* RECORDS TO PROCESS:
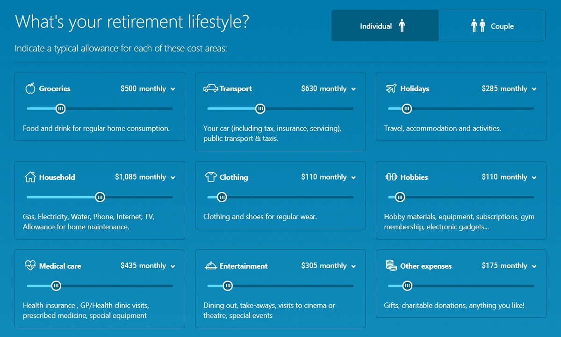The width and height of the screenshot is (561, 337).
Task: Click the Medical care slider handle
Action: tap(56, 286)
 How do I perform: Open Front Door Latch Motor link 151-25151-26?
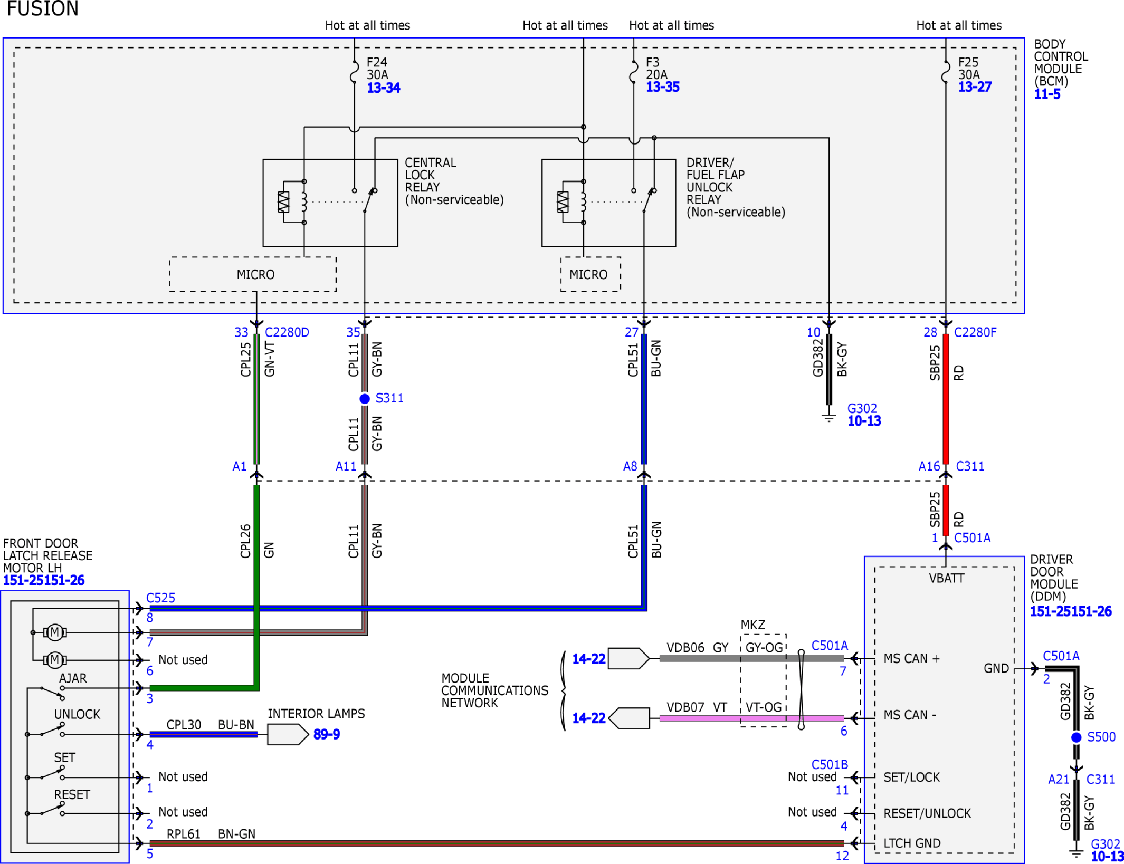pos(44,580)
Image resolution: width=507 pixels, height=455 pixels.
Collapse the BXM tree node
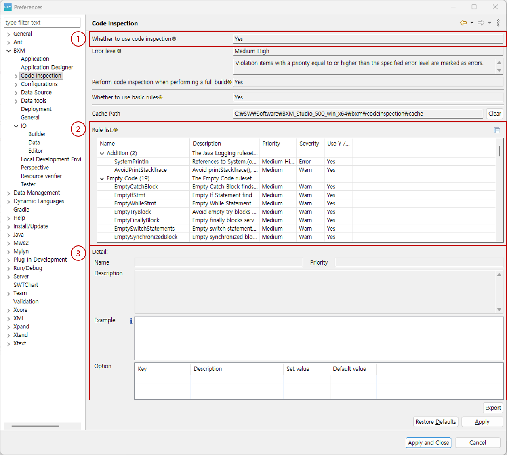[x=8, y=51]
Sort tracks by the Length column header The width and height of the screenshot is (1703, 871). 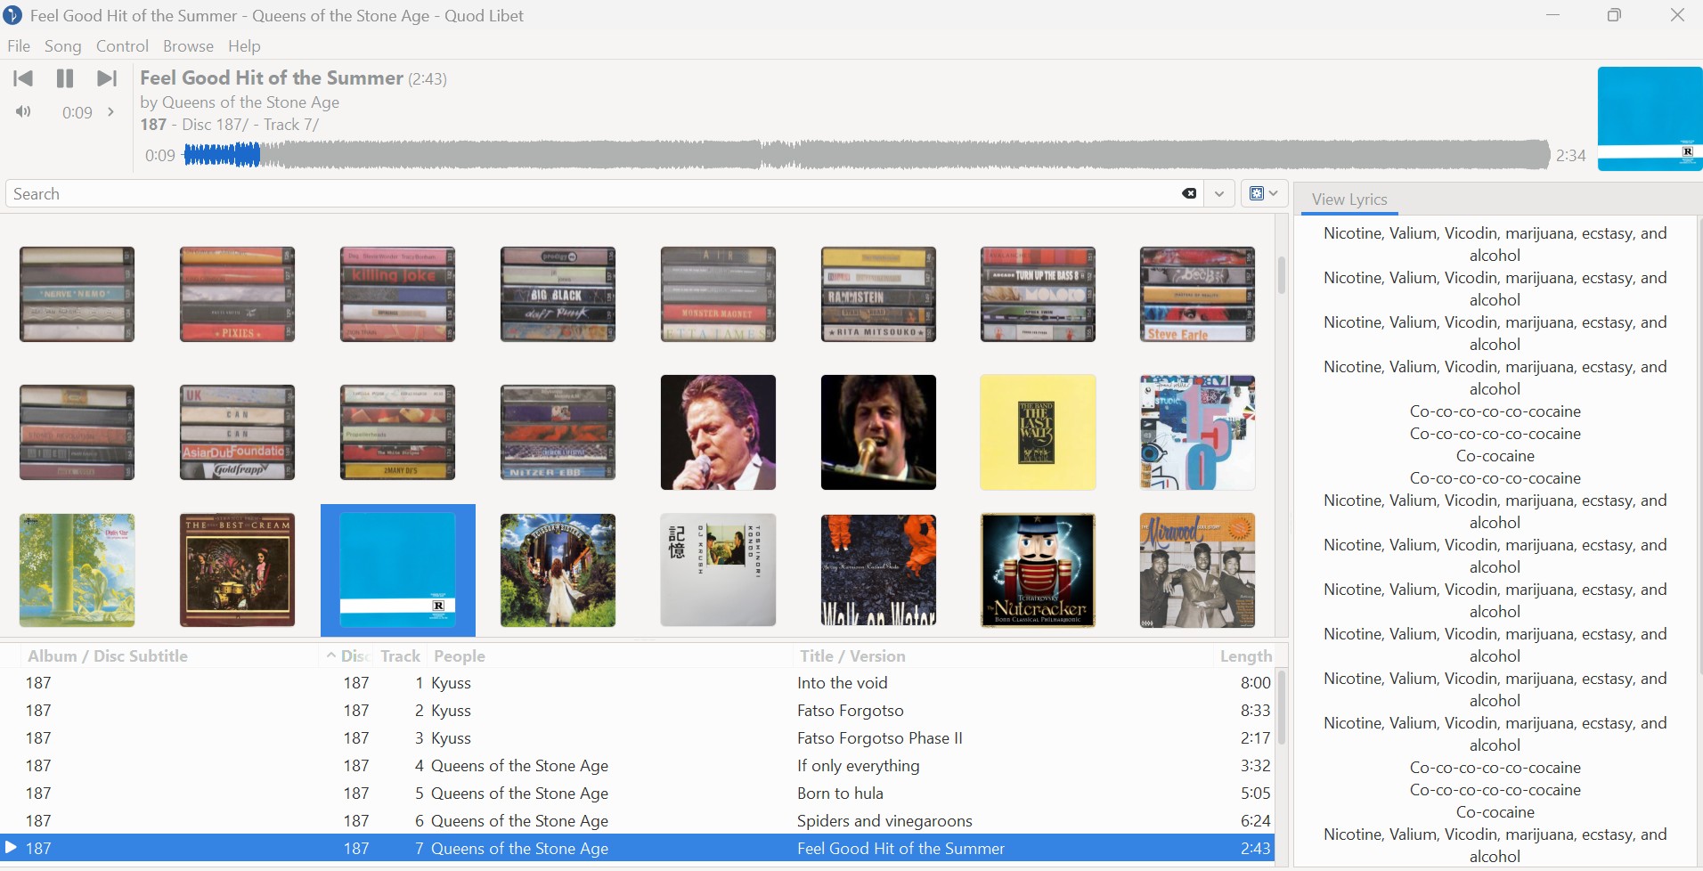tap(1244, 656)
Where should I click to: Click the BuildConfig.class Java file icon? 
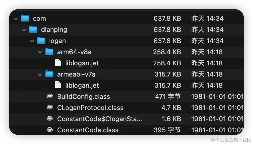tap(50, 96)
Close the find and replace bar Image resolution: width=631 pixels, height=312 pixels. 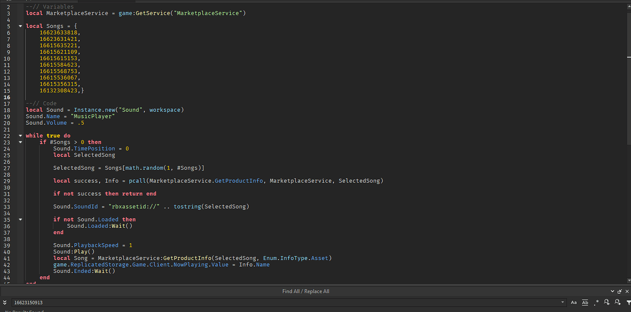pyautogui.click(x=627, y=291)
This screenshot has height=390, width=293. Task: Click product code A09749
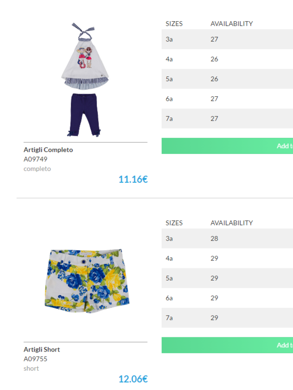pyautogui.click(x=35, y=159)
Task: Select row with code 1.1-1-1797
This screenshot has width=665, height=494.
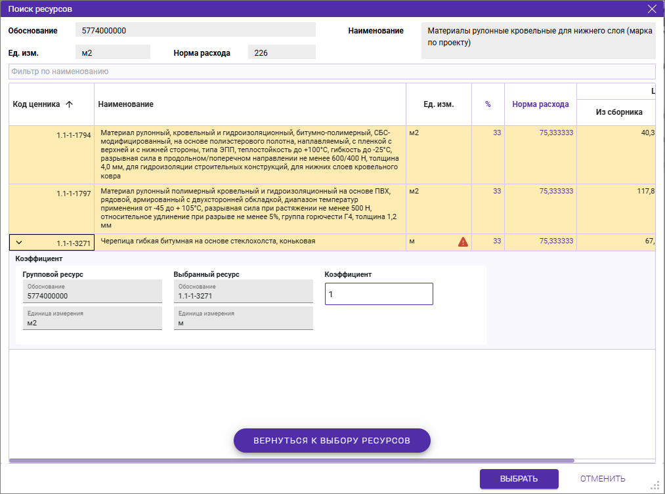Action: 249,208
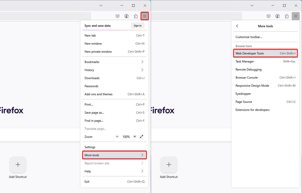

* WORK INSTRUCTION: Go to the line with "Task: Select row with code 1.1-1-1797" in the entries above. Reproduce that line and each one after it to the end, exactly and without the pictures.

* ANSWER:
Task: Select row with code 1.1-1-1797
This screenshot has width=665, height=494.
Action: 249,208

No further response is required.